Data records
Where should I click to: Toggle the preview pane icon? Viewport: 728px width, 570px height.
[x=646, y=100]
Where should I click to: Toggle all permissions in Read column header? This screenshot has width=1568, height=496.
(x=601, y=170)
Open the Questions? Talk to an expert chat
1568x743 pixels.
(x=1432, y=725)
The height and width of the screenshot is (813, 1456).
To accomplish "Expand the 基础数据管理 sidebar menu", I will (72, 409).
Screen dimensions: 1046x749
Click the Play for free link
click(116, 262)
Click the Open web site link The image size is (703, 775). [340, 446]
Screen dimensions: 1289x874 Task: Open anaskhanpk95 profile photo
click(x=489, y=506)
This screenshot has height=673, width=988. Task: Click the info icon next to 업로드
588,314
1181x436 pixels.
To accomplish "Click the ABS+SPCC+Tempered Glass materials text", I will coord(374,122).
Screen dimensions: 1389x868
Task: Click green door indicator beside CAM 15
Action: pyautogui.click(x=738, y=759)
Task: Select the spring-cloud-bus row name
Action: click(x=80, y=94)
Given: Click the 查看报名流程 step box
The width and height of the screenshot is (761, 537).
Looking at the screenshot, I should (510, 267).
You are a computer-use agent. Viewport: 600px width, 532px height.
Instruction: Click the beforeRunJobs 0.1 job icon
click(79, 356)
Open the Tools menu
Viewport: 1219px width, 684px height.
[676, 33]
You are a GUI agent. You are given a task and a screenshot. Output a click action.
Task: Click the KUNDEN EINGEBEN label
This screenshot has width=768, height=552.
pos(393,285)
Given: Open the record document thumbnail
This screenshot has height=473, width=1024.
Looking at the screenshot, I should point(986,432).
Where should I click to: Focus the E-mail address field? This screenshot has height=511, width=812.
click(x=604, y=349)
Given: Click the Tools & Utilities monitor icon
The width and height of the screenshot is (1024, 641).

■ What is required
Among the entries above, the line containing "Screen dimensions: 1046x749", the line containing "Task: Click the KUNDEN EINGEBEN label", and all lines between them are to be restated word for word; nothing else belongs in the reply.

■ Answer to this task
Screen dimensions: 1046x749
Click the Play for free link
click(116, 262)
Click the Open web site link The image size is (703, 775). [340, 446]
Screen dimensions: 1289x874 Task: Open anaskhanpk95 profile photo
click(x=489, y=506)
This screenshot has height=673, width=988. Task: Click the info icon next to 업로드
588,314
1181x436 pixels.
To accomplish "Click the ABS+SPCC+Tempered Glass materials text", I will coord(374,122).
Screen dimensions: 1389x868
Task: Click green door indicator beside CAM 15
Action: pyautogui.click(x=738, y=759)
Task: Select the spring-cloud-bus row name
Action: click(x=80, y=94)
Given: Click the 查看报名流程 step box
The width and height of the screenshot is (761, 537).
Looking at the screenshot, I should (510, 267).
You are a computer-use agent. Viewport: 600px width, 532px height.
Instruction: Click the beforeRunJobs 0.1 job icon
click(79, 356)
Open the Tools menu
Viewport: 1219px width, 684px height.
[676, 33]
You are a GUI agent. You are given a task and a screenshot. Output a click action.
Task: Click the KUNDEN EINGEBEN label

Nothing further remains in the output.